The charge to the IOM committee can be summed up with the following 4 questions:
1.What are the most important questions in evaluating whether health care is improving?
2.What major aspects of quality should be included in the report?
3.What are the specific measures that could be used?
4.What should be the format of the report?
Perhaps the most important question for nursing is whether the profession will contribute to this report and to the opportunity to translate research into policy!
One only has to look at the 2-dimensional matrix developed to measure quality (in the NHCQR) to see the relevance to nursing and the nursing profession's historical interests. Safety, effectiveness, patient centeredness, and timeliness are critical components in the first dimension of the matrix. These are aspects for which individual measures may change over time as new health practices and improvements in quality measurement are developed. Consumer perspectives are the basis for the second dimension, with the challenge being to meet consumer needs throughout the life cycle: staying healthy, getting better, living with illness or disability, and coping with the end of life. In addition to the 2 dimensions, important crosscutting issues are equity and efficiency.

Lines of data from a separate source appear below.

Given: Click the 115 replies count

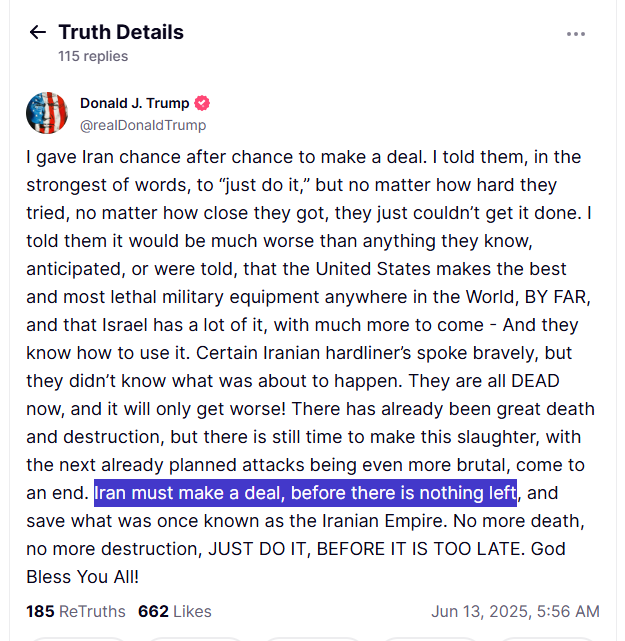Looking at the screenshot, I should coord(93,56).
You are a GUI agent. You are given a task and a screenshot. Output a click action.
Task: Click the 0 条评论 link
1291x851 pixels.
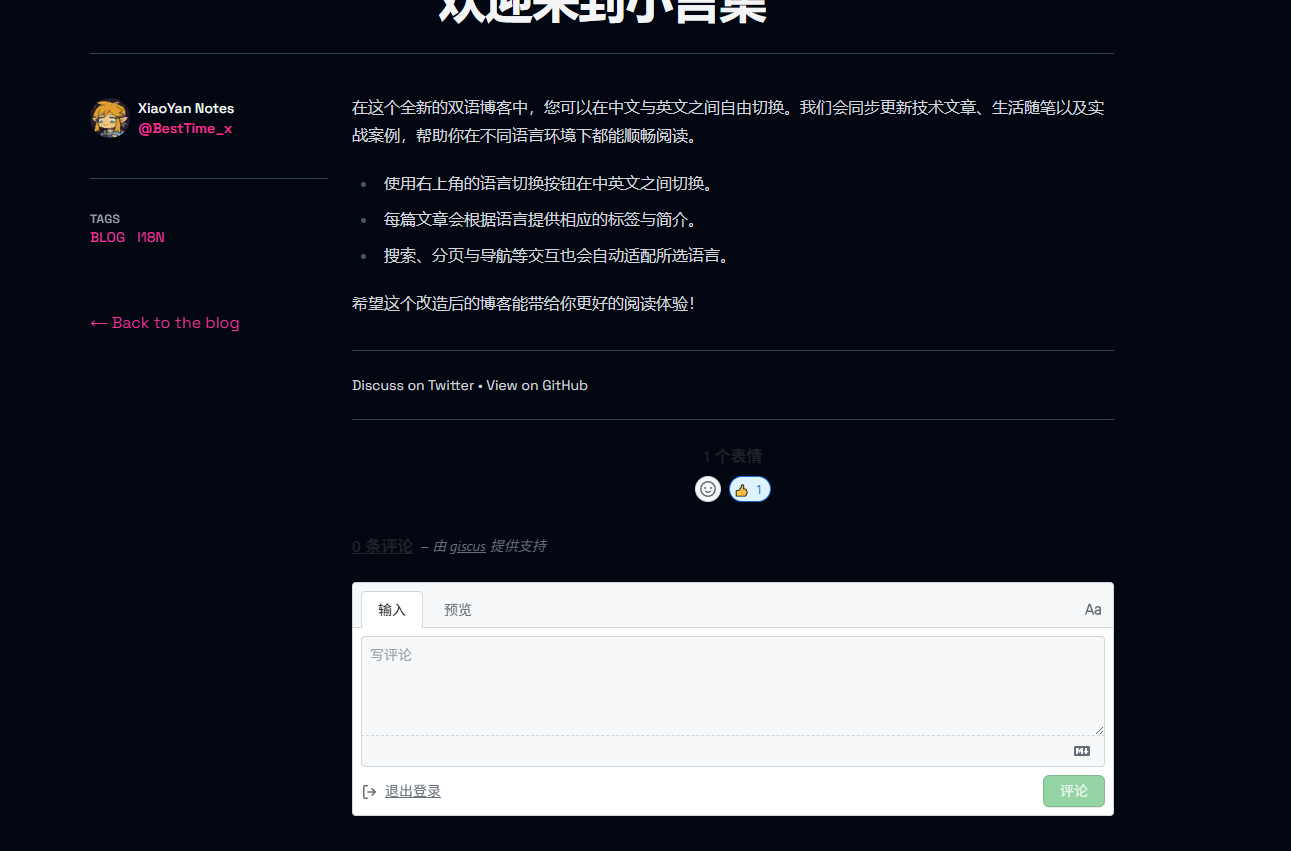(382, 547)
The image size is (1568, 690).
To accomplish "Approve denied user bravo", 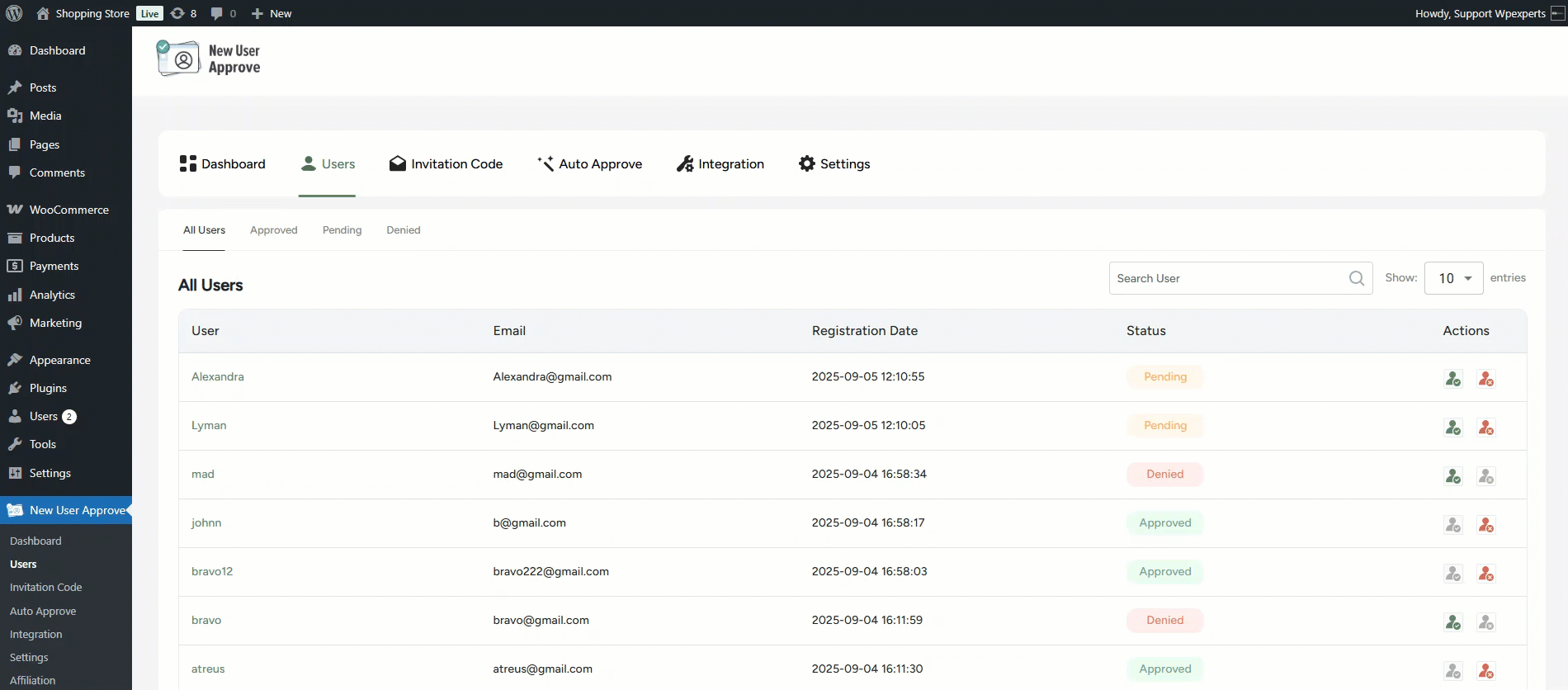I will (x=1453, y=622).
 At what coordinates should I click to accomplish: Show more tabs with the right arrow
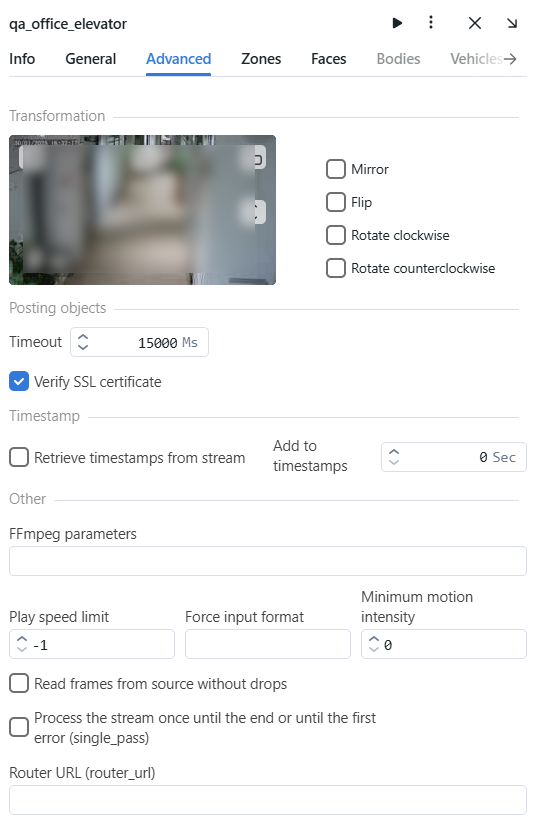[510, 59]
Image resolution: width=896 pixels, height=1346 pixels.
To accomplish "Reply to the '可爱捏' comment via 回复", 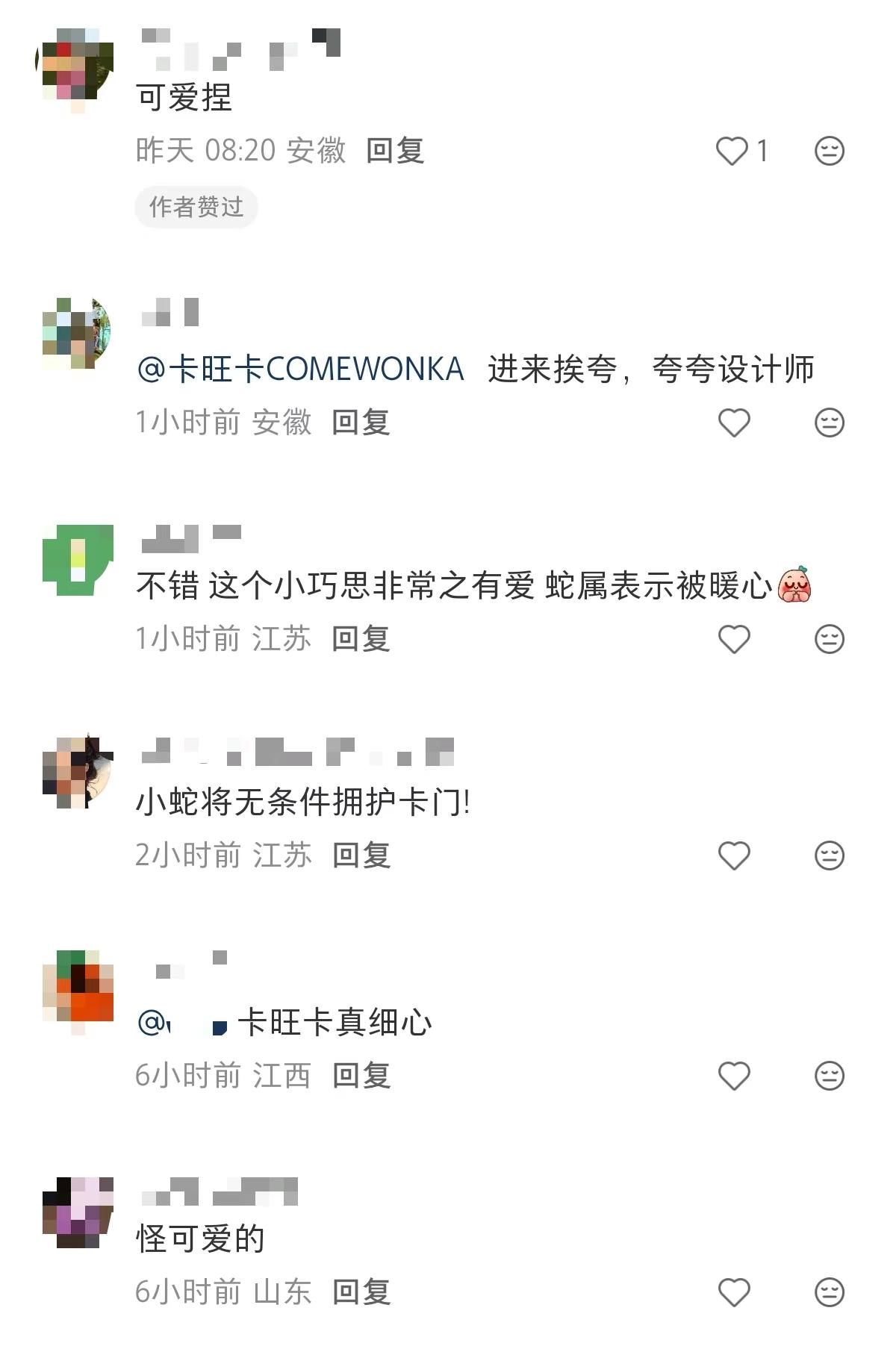I will click(x=395, y=151).
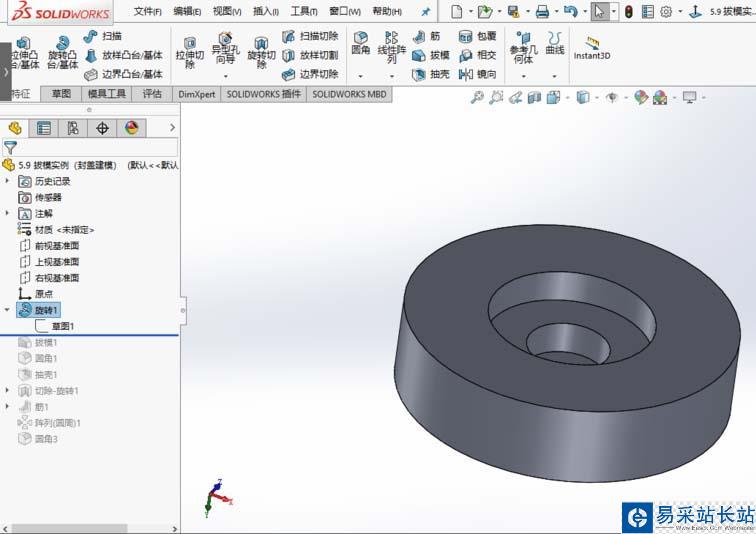This screenshot has width=756, height=534.
Task: Open the DisplayManager color ball tab
Action: [131, 128]
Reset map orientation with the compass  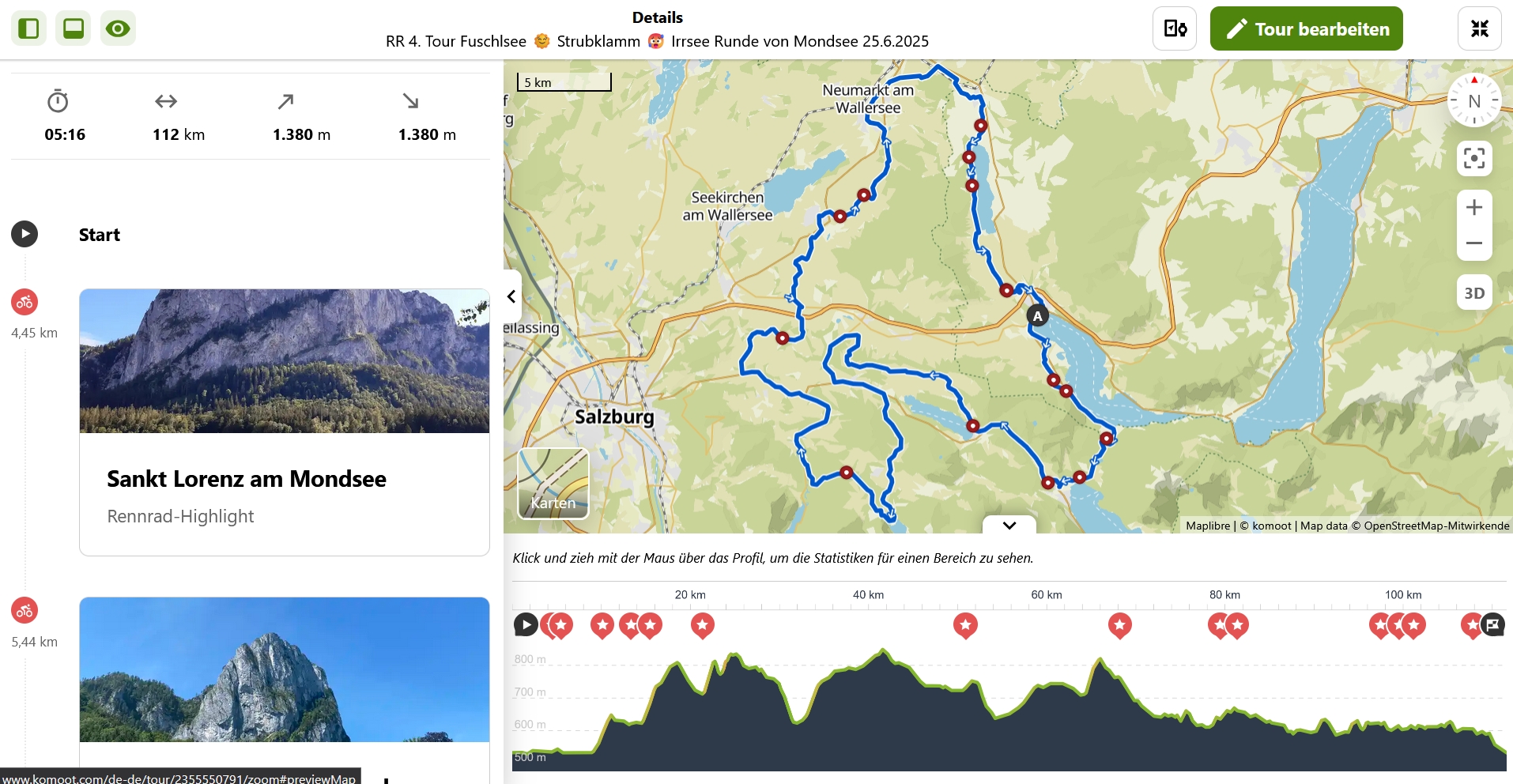click(x=1473, y=100)
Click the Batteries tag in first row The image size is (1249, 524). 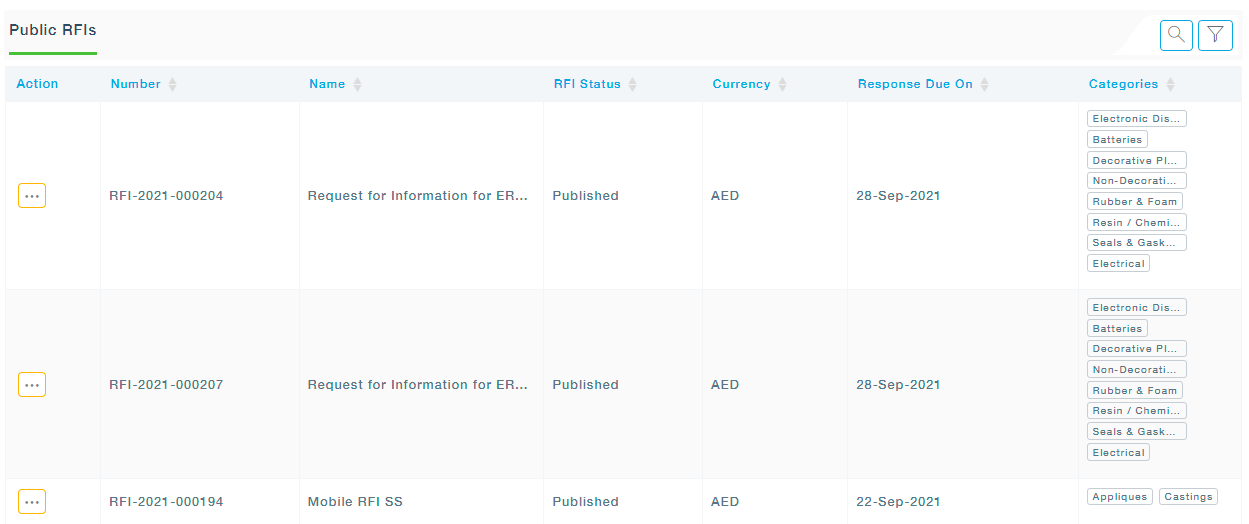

There are a number of questions that faculty, researchers, and practitioners in the nursing profession need to explore. For example, in basic education program courses, such as Fundamentals of Nursing 101, students are taught about prevention of falls, medical errors, and infection control. Are students informed that these issues are on the national “safety” research agenda and are the issues from Fundamentals of Nursing courses linked to the students' research courses? Do students know about AHRQ-funded research related to these basic care procedures? After graduation, do new nursing staff understand how these safety issues and the data available in hospitals and nursing homes are important to the national research agenda?
When teaching advanced practice nurses in master's programs, are faculty alerting students to research that relates to their issues and concerns, such as prescribing and caring for vulnerable populations? Are advanced practice issues being linked to research courses, and is the importance of practice-based research being reinforced, especially as it relates to impact on federal policy? Again, research such as the recent practice-based research network study funded by AHRQ should be highlighted. Finally, are promising, potential future researchers (at all levels) being introduced to the importance of conducting needed research linked to the measurement of quality of care and the NHCQR?
In practice settings, are tired, overworked staff nurses told that their concerns about staffing and safety are on the national research agenda? Are research articles and other publications related to their issues of burnout, fatigue, staffing, and the nursing shortage being circulated? Are they informed that nursing research colleagues are currently funded by AHRQ to identify the linkages between these issues and the national patient safety agenda? Do advanced practice nurses in ambulatory care know that research has been funded (again by AHRQ) that explored prescribing patterns and new roles, such as the nurse practitioner on the hospitalistteam?
Increasing numbers of nurse researchers are funded by AHRQ to conduct health services research that addresses many of these critical issues. Some of the titles of grants developed by nurse principal investigators and funded by AHRQ include the following: Unit Level Workload Impacts on Patient Safety, Nurse Staffing and Adverse Patient Outcomes, and Staff Nurse Fatigue and Patient Safety. Related to the equity issue, nurse researchers also have received funding for topics such as intervention of minority partners of persons with AIDS, life stress and pre-term birth among urban black women, and access to mammography for older women of color.
In this column we are not able to highlight all the research conducted by nurse researchers that is funded by AHRQ. However, it is important for all nurses, whether in education, practice, or research, to be informed about ongoing research related to the NHCQR and to make it visible in the classroom and the practice setting and to expand on current work through future research!